**Text**:

▬▬▬

„Wir sprechen von Echtzeit-Personalisierung“

Personalisierung ist ein besonders wichtiger Punkt in gängigen Online-Strategien. Doch viele deutsche Shop-Betreiber verfangen sich in Konzeptfragen – und vergessen das „anfangen“. Wie wichtig aber dieses „einfach mal anfangen und experimentieren“ wirklich ist, legt Frank Piotraschke, Senior Director Sales EMEA von Optimizely, im nachfolgenden Interview ganz deutlich dar.

Herr Piotraschke, wo sehen Sie Ihre Dienstleistung im Kontext der Wertschöpfungskette von Unternehmen im E-Business-Bereich?
Keine Firma kann es sich heutzutage dauerhaft leisten, digital hinterherzuhinken. Wir unterstützen Unternehmen dabei, beim Verkauf ihrer Produkte oder Services stets auf dem neuesten Stand der Digitalisierung zu sein. Das heißt, wir liefern die nötige Technik für die Optimierung ihrer Online-Shops, von neuen Landing-Pages oder Apps – angefangen bei A/B-Testing über Echtzeit-Personalisierung bis hin zu Experimenten auf beliebigen Geräten. Das Ziel der Firmen sollte immer darin bestehen, die Kundenansprache zu optimieren und dem User auf allen Kanälen und Geräten das anzuzeigen, was ihn interessiert. Jeder möchte die Customer Journey ganzheitlich betrachten, aber die meisten bleiben in theoretischen Datenmodellen stecken oder betrachten das Thema nur einseitig aus dem Blickwinkel der Online-Werbung. Wir helfen Betrieben dabei, den User auf allen Geräten personalisiert anzusprechen und ihm eine nahtlose Experience zu bieten. Online-Inhalte werden – je nach Interesse des Nutzers – ausgespielt, deren Erfolge gemessen und wieder angepasst. So können unsere Kunden datengestützte Entscheidungen treffen, die die Conversion Rate – ob für Umsätze, Newsletter-Anmeldungen oder Klickraten – relevant erhöhen. Dabei gelingt der Sprung aus theoretischen Modellen in die Praxis. Durch die Etablierung einer Testing-Kultur werden Veränderungen schrittweise getestet und umgesetzt – so kann man mutig sein, Innovationen ausprobieren und trotzdem das Risiko eines Fehlschlages kontrollieren.

▬▬▬

**Deine Aufgabe**:
Aktualisiere bitte den Abschnitt des Interviews von „Personalisierung ist ein“ bis „Unternehmen im E-Business-Bereich?“, indem du „Shop-Betreiber“ durch „Händler“ ersetzt, und gib ihn vollständig wieder.

▬▬▬

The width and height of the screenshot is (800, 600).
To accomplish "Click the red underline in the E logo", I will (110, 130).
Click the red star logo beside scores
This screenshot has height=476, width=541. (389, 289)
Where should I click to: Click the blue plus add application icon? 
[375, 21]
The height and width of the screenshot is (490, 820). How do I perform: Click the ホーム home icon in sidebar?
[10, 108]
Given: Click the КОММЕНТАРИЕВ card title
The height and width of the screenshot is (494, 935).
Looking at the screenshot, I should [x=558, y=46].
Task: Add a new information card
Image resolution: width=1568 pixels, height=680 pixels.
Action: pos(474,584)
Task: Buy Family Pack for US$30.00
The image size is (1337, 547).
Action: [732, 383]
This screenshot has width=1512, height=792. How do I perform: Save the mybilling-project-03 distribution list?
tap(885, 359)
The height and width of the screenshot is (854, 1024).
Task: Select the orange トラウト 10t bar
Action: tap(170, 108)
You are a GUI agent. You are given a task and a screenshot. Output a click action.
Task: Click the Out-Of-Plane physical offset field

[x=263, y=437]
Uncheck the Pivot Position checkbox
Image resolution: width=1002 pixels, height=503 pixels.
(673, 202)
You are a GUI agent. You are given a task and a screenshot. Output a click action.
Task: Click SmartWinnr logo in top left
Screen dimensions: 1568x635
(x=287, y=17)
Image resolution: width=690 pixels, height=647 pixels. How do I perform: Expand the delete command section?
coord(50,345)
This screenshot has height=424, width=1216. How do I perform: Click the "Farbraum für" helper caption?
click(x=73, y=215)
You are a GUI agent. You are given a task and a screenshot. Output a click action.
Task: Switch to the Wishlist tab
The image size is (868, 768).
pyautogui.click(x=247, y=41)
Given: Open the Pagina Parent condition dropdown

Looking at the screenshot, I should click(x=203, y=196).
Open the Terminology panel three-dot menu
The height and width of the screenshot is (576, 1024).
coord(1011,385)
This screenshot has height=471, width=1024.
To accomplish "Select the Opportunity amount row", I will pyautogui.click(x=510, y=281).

▬▬▬

**Schriftliche Antwort**:
Personalisierung ist ein besonders wichtiger Punkt in gängigen Online-Strategien. Doch viele deutsche Händler verfangen sich in Konzeptfragen – und vergessen das „anfangen“. Wie wichtig aber dieses „einfach mal anfangen und experimentieren“ wirklich ist, legt Frank Piotraschke, Senior Director Sales EMEA von Optimizely, im nachfolgenden Interview ganz deutlich dar.

Herr Piotraschke, wo sehen Sie Ihre Dienstleistung im Kontext der Wertschöpfungskette von Unternehmen im E-Business-Bereich?